══ Entries shown ══
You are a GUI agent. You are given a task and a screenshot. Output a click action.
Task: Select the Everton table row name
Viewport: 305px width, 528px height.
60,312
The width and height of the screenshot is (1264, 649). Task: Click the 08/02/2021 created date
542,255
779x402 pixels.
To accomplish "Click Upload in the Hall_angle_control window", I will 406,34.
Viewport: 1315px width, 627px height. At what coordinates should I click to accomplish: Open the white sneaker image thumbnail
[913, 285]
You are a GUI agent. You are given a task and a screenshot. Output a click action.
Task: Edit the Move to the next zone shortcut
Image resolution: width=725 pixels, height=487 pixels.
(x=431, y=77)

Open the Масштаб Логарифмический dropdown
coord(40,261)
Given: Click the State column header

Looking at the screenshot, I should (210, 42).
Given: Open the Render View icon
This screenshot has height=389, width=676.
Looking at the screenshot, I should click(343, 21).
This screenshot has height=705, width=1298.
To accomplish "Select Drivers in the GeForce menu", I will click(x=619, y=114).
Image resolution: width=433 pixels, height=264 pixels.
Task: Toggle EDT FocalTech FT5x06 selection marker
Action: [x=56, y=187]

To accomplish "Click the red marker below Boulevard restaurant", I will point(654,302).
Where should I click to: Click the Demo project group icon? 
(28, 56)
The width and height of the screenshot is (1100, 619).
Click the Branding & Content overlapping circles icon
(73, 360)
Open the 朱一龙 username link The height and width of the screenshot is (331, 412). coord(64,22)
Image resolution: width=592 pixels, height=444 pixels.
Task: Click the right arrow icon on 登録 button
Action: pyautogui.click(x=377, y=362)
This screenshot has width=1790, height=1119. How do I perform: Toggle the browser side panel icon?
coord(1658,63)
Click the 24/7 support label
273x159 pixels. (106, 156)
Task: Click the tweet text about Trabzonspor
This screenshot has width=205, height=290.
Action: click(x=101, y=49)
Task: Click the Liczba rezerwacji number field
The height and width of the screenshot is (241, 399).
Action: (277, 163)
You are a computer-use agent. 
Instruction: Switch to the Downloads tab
═══
### Written exercise
Convert the material above into a two-column Markdown table headed Row and Line. Number each non-blank line in Row, put its text in Line, and leave out blank lines.

### Task response
| Row | Line |
|---|---|
| 1 | You are a GUI agent. You are given a task and a screenshot. Output a click action. |
| 2 | Task: Select the Everton table row name |
| 3 | Viewport: 305px width, 528px height. |
| 4 | 60,312 |
| 5 | The width and height of the screenshot is (1264, 649). Task: Click the 08/02/2021 created date |
| 6 | 542,255 |
| 7 | 779x402 pixels. |
| 8 | To accomplish "Click Upload in the Hall_angle_control window", I will 406,34. |
| 9 | Viewport: 1315px width, 627px height. At what coordinates should I click to accomplish: Open the white sneaker image thumbnail |
| 10 | [913, 285] |
| 11 | You are a GUI agent. You are given a task and a screenshot. Output a click action. |
| 12 | Task: Edit the Move to the next zone shortcut |
| 13 | Image resolution: width=725 pixels, height=487 pixels. |
| 14 | (x=431, y=77) |
| 15 | Open the Масштаб Логарифмический dropdown |
| 16 | coord(40,261) |
| 17 | Given: Click the State column header |
| 18 | Looking at the screenshot, I should (210, 42). |
| 19 | Given: Open the Render View icon |
| 20 | This screenshot has height=389, width=676. |
| 21 | Looking at the screenshot, I should click(343, 21). |
| 22 | This screenshot has height=705, width=1298. |
| 23 | To accomplish "Select Drivers in the GeForce menu", I will click(x=619, y=114). |
| 24 | Image resolution: width=433 pixels, height=264 pixels. |
| 25 | Task: Toggle EDT FocalTech FT5x06 selection marker |
| 26 | Action: [x=56, y=187] |
| 27 | To accomplish "Click the red marker below Boulevard restaurant", I will point(654,302). |
| 28 | Where should I click to: Click the Demo project group icon?  |
| 29 | (28, 56) |
| 30 | The width and height of the screenshot is (1100, 619). |
| 31 | Click the Branding & Content overlapping circles icon |
| 32 | (73, 360) |
| 33 | Open the 朱一龙 username link The height and width of the screenshot is (331, 412). coord(64,22) |
| 34 | Image resolution: width=592 pixels, height=444 pixels. |
| 35 | Task: Click the right arrow icon on 登録 button |
| 36 | Action: pyautogui.click(x=377, y=362) |
| 37 | This screenshot has width=1790, height=1119. How do I perform: Toggle the browser side panel icon? |
| 38 | coord(1658,63) |
| 39 | Click the 24/7 support label |
| 40 | 273x159 pixels. (106, 156) |
| 41 | Task: Click the tweet text about Trabzonspor |
| 42 | This screenshot has width=205, height=290. |
| 43 | Action: click(x=101, y=49) |
| 44 | Task: Click the Liczba rezerwacji number field |
| 45 | The height and width of the screenshot is (241, 399). |
| 46 | Action: (277, 163) |
| 47 | You are a computer-use agent.  |
| 48 | Instruction: Switch to the Downloads tab |